* **取り組む課題**:
A - 次の(i)〜(iii)は本文の内容と合っていますか。それぞれ「はい」か「いいえ」で答え、判断の決め手となる本文の語句を引用してください。
(i) 筆者は自分を非暴力・平和主義者だと述べている。
(ii) マクドナルドで母親がベビーカーの赤ん坊にハンバーガーを食べさせていた。
(iii) 女子高生の一団は私服姿で談笑していた。
B - 本文の「マクドナルドでまず目にしたの」から「ま、机を囲んで談笑していた。」までを、両端も含めて書き直してください。その際、「フライドポテト」を「ハンバーガー」に置き換えてください。

* **提示された文章**:
「平和難民」という存在

 「2ちゃんねる」なんかを見ていて感じるのは、最近の若い人たちは本気で「環境を破壊したい・戦争をしたい」と思っているようだ、ということだ。
 少し前なら、「本当は平和がいいんだけど、でもそれだけじゃ国際情勢に対応できないから仕方なく・・・」とか、「本当はエコな生活をしたいんだけど、周りに変な目で見られるから仕方なく・・・」といったような、「仕方なく」という思いが読み取れた部分もあったのだが、最近は確信的に、本気で「戦争こそが正義だ。環境破壊こそが正しい」という意見を発する人が増えたように思う。
 私はどちらかと言うと、非暴力・平和主義者なので、そういった人たちの存在を理解できない、というか、受け入れがたいものがあったのだが、最近「マクドナルド」に行く機会があって、なぜそういう若者が増えたのか、その理由に思い当たった。

 マクドナルドでまず目にしたのは、まだ0歳1歳の子供を連れた親子がいて、ベビーカーに乗った赤ん坊にフライドポテトを食べさせている母親の姿だ。
 そしてその隣には、3~4歳くらいの子供連れの親子がいたのだが、子供はPSPに夢中になり、親はケータイのメールに夢中になっていて、お互いのことをまったく意識していないようであった。
 そしてその奥には、女子高生の一団がいて、制服を着たまま、机を囲んで談笑していた。

[データセットの抜粋]
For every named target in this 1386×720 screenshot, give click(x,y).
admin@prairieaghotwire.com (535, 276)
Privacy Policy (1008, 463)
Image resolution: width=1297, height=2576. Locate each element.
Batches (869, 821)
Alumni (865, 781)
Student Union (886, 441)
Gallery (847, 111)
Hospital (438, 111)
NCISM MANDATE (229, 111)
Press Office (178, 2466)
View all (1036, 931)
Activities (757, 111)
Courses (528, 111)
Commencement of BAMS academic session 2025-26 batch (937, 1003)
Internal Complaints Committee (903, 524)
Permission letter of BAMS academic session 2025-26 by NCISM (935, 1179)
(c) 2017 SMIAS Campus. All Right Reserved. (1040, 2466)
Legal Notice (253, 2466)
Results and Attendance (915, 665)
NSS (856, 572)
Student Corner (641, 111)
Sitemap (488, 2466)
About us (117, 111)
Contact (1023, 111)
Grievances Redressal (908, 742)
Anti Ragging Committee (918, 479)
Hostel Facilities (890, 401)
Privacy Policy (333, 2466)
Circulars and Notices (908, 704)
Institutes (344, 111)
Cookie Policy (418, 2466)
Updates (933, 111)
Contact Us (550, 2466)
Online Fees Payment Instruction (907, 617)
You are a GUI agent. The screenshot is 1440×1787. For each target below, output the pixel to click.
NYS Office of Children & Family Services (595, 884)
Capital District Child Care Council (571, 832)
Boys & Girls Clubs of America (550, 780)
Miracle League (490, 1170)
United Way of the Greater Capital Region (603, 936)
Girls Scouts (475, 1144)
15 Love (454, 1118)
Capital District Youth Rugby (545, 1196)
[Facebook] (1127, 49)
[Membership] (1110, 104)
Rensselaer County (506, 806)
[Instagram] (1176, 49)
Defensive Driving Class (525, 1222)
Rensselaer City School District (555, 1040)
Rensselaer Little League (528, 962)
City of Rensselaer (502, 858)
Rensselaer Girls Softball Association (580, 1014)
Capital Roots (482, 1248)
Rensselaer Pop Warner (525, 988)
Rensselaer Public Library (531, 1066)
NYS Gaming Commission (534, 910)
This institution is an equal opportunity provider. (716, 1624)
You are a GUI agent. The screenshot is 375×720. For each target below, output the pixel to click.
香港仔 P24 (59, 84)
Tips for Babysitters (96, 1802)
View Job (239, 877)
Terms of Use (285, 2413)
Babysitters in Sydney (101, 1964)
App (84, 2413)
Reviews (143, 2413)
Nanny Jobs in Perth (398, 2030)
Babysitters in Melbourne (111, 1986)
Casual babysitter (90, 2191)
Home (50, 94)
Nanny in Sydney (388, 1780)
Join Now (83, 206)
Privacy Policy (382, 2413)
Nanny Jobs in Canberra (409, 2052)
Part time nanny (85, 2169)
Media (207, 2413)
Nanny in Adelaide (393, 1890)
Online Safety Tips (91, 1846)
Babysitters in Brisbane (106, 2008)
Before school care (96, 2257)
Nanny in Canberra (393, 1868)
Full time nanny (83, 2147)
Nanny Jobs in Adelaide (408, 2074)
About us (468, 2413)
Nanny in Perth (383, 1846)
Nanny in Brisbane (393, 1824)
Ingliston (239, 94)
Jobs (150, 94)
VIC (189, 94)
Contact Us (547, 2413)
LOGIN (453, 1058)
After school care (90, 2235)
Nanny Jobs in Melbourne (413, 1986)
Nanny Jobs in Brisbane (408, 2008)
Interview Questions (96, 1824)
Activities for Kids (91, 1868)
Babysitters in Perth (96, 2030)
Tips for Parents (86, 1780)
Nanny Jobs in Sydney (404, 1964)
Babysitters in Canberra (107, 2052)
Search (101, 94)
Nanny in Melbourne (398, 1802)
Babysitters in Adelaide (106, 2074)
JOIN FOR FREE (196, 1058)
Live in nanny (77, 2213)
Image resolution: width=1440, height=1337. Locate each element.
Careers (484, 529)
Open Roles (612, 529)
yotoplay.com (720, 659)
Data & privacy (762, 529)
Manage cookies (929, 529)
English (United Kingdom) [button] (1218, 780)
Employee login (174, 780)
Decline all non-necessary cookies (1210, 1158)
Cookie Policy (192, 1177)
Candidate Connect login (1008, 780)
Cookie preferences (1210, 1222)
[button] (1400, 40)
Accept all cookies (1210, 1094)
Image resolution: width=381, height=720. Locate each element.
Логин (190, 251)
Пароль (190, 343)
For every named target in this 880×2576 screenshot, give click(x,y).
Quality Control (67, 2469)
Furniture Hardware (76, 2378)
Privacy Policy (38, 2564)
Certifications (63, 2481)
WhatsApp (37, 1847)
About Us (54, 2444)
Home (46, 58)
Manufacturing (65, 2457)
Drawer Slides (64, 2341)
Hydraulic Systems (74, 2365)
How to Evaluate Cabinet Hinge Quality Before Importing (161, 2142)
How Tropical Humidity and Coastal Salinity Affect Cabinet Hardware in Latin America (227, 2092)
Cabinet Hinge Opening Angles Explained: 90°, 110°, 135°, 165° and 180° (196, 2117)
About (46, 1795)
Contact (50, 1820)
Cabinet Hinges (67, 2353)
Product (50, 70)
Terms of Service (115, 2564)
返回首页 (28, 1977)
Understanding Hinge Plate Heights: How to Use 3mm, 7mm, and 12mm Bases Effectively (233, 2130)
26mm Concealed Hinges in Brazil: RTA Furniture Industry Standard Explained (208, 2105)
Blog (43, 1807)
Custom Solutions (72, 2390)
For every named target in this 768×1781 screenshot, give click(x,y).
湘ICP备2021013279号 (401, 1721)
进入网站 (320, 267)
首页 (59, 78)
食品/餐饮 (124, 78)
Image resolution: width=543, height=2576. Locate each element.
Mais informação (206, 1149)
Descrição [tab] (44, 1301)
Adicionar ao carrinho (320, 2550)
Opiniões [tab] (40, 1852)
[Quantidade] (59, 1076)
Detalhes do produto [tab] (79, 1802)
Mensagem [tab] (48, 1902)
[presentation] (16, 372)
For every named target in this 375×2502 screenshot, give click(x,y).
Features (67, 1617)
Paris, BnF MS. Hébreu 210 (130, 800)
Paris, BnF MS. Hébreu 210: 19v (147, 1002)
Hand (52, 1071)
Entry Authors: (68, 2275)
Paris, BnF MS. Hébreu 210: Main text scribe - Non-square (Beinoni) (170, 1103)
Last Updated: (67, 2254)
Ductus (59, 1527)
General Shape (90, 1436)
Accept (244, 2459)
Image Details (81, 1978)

* **想定される解答**:
A -
(i) はい：「私はどちらかと言うと、非暴力・平和主義者なので」
(ii) いいえ：「ベビーカーに乗った赤ん坊にフライドポテトを食べさせている母親の姿だ」
(iii) いいえ：「制服を着たまま、机を囲んで談笑していた」

B -
マクドナルドでまず目にしたのは、まだ0歳1歳の子供を連れた親子がいて、ベビーカーに乗った赤ん坊にハンバーガーを食べさせている母親の姿だ。
 そしてその隣には、3~4歳くらいの子供連れの親子がいたのだが、子供はPSPに夢中になり、親はケータイのメールに夢中になっていて、お互いのことをまったく意識していないようであった。
 そしてその奥には、女子高生の一団がいて、制服を着たまま、机を囲んで談笑していた。